Eagles vs. Cowboys: A Week 2 showdown

Posted by ESPN.com's Matt Mosley

IRVING, Texas -- It seems a little early in the season for an NFC East showdown, but that's exactly what we have with the Eagles and Cowboys on "Monday Night Football."

Despite their lack of success in the playoffs over the past 12 seasons, the Cowboys have been penciled in on many ballots as the eventual NFC representative in Tampa. The Eagles, a team that began this decade by winning five of seven division titles, appear back on track after a disappointing 8-8 campaign in 2007.

The health of 31-year-old quarterback Donovan McNabb has been an issue for this franchise since it reached the Super Bowl in 2004. However, he appears to be in top form. McNabb is not the same quarterback who orchestrated one of the most iconic plays in MNF history in November 2004 (the 14-second scramble), but he thinks injuries forced him to become a more complete player.

The last time the Eagles visited Texas Stadium, the defense badgered Cowboys quarterback Tony Romo into three interceptions and McNabb evoked good memories for Eagles fans with nine carries for 53 yards in leading the Eagles to a 10-6 victory.

The win was part of a four-game streak to end the season and it's the reason the Eagles feel confident heading into Monday's game.

"If anything, it let us know we could get the job done," starting weak-side linebacker Omar Gaither told me via phone Saturday. "But that game has no bearing on what will happen Monday. We have to go down there and handle our business again."

The Eagles watched a few clips from last December's game to remind them why they had so much success against one of the top offenses in the league. Gaither said he watched the entire game because it is part of his weekly routine. So, what was the Eagles' secret to slowing Romo?

"We were able to get pressure on him," Gaither said. "You have to bring the heat with him, and I think they got in the red zone three times and didn't come away with any touchdowns. That was big for us."

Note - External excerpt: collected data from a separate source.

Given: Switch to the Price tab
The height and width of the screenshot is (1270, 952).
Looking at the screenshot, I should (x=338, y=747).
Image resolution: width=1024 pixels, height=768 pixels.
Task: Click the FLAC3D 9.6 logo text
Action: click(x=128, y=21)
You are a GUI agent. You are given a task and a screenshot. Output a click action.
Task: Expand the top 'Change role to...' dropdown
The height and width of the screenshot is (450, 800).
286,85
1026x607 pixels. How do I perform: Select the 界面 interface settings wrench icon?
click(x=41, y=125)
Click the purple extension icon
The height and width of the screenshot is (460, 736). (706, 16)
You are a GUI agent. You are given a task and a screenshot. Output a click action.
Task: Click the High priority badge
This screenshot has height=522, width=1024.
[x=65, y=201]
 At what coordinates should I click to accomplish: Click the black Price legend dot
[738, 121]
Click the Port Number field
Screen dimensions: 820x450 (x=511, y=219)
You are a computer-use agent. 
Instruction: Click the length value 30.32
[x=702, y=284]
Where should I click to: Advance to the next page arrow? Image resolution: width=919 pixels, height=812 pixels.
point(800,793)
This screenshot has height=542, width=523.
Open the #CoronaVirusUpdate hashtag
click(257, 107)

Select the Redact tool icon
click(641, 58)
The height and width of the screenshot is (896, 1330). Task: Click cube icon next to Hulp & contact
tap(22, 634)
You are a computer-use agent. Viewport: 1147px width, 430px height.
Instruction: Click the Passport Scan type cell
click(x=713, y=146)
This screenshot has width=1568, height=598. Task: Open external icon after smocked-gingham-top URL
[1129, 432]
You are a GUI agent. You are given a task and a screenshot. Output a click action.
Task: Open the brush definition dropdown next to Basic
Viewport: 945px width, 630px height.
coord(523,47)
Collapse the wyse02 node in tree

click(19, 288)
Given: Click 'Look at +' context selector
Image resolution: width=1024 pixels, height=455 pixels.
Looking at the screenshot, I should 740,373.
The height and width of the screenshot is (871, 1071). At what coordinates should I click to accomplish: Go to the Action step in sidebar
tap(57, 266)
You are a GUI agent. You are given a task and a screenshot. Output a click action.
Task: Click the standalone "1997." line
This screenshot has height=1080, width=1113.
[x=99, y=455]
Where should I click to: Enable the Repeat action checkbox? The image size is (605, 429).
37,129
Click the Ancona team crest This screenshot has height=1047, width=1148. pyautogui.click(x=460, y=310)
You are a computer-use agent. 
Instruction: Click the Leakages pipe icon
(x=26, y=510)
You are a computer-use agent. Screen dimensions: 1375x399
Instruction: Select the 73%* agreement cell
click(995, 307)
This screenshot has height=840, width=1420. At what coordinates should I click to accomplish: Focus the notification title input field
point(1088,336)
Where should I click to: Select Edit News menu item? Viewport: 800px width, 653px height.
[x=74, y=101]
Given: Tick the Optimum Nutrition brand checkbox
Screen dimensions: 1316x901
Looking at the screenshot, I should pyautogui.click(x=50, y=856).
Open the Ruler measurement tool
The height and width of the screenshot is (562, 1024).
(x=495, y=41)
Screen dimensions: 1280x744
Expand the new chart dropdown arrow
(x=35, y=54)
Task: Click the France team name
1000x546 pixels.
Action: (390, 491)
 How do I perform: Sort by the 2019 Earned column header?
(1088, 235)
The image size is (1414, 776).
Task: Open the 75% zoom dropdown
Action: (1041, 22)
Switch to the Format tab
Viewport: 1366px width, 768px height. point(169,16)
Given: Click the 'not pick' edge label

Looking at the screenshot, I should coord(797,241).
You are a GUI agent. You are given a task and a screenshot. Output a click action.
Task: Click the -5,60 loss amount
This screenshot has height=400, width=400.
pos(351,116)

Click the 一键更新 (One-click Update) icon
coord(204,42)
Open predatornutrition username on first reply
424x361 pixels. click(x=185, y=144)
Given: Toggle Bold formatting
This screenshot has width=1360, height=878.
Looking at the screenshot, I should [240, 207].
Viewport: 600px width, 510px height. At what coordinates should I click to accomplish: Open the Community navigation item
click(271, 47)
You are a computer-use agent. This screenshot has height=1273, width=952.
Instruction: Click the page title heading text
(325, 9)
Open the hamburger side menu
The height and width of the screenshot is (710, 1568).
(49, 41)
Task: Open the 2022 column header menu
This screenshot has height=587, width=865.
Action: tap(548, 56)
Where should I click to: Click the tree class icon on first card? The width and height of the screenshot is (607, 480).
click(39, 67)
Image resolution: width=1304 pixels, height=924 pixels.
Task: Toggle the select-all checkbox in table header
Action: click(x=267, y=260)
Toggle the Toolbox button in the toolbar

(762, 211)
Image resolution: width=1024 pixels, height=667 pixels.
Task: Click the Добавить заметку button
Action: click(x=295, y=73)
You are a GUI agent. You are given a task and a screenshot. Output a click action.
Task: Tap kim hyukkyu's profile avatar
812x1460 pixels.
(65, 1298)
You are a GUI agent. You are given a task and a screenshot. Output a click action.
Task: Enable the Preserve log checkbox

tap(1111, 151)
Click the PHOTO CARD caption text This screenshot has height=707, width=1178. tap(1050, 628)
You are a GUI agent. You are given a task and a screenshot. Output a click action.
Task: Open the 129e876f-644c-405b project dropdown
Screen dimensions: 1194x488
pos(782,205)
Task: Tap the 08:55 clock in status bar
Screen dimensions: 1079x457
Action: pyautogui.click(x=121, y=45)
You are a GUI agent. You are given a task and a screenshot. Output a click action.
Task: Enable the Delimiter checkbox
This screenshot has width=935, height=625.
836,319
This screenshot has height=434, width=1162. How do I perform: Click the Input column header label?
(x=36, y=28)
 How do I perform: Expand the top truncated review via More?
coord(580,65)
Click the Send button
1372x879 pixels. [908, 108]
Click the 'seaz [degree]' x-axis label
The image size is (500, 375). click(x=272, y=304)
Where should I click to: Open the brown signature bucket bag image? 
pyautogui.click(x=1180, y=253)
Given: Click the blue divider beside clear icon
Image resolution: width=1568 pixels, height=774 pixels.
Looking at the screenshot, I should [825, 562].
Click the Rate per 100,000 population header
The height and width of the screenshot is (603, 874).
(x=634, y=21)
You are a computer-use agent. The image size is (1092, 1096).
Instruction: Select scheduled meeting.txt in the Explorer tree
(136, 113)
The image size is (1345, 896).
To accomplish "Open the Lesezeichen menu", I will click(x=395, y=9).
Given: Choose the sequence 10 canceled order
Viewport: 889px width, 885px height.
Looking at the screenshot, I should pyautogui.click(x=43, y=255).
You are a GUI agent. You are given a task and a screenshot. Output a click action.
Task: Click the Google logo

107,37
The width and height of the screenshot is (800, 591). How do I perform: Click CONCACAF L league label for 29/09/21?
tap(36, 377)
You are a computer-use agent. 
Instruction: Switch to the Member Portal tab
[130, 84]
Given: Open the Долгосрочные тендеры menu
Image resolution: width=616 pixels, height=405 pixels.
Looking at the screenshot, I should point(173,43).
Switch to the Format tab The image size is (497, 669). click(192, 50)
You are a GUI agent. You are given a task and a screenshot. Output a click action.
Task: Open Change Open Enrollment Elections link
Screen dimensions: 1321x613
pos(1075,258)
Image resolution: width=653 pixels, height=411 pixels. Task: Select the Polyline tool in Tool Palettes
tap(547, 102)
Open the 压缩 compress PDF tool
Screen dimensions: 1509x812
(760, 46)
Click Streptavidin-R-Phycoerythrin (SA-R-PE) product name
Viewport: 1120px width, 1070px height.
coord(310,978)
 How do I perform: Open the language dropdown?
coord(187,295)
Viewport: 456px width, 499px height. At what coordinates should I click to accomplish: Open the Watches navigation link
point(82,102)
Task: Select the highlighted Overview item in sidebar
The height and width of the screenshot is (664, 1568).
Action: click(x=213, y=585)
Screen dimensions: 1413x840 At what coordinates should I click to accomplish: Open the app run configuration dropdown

Rest assured that Eagles defensive coordinator Jim Johnson won't borrow the Cleveland Browns' defensive game plan from last Sunday, which allowed Romo to loiter in the pocket throughout much of a 28-10 victory.

The Giants and Eagles have shown what can happen when you throw Romo out of rhythm. Johnson will blitz him from all over the field, and the fact that Cowboys offensive coordinator Jason Garrett rarely calls for screens and extra blockers makes Romo vulnerable at times.

Since Andy Reid took over as head coach in 1999, the Eagles have dominated this series (13-5), and they don't mind going on the road. Since 2000, the Eagles are tied with the Patriots for the best regular-season road record (43-21), and they're riding high after the most lopsided season-opening win in club history.

Eagles fans didn't need any more reasons to hate the Cowboys, but their former wide receiver, Terrell Owens, has become an easy target. His messy divorce from McNabb and the organization in 2005 is still a topic of conversation in both cities. McNabb expressed regret last month that he and Owens weren't able to work things out, and on Thursday, the wide receiver responded.

"It became too overwhelming for Donovan," Owens said. "Other than that, I think at one point in time, I will say that we had a good relationship. I think I got too big for Philly, too big for him. But here, Tony and I have a great relationship."

Owens went on to say that Romo "gets me" like no other quarterback he's ever played with, a statement that belongs on "The View", not in a sports section. No matter who was at fault for the breakup, McNabb and Owens should play key roles in Monday's game.

On the injury front, Reid said Saturday that he's encouraged by the progress that starting wide receiver Reggie Brown made in practice and is hopeful that he'll play. Brown is listed as questionable for Monday.

For the Cowboys, Pro Bowl cornerback Terence Newman has indicated that he'll be ready to go against the Eagles. On Saturday, I was told that the Cowboys coaches thought there was a "75 percent" chance Newman would play, but that he won't start.

Newman's replacement in the starting lineup, Adam Jones, played well against the Browns, but he's still annoying his coaches by refusing to focus on the little things that will make him successful. The Cowboys will keep a close eye on Eagles rookie DeSean Jackson -- both at receiver and in the return game.

Last season, Bruce Read's special teams unit struggled in coverage, but Dallas had a nice effort against a Browns team that was playing without the dangerous Josh Cribbs.

This is a good measuring-stick game for both games. For the Cowboys, it's an early test to see if the team can live up to its immense hype. For the Eagles, it's a chance to serve notice that last year was an aberration.

McNabb told me during trai
ning camp that the Eagles were the best team in the NFC. On Monday, he'll have an opportunity to back that up.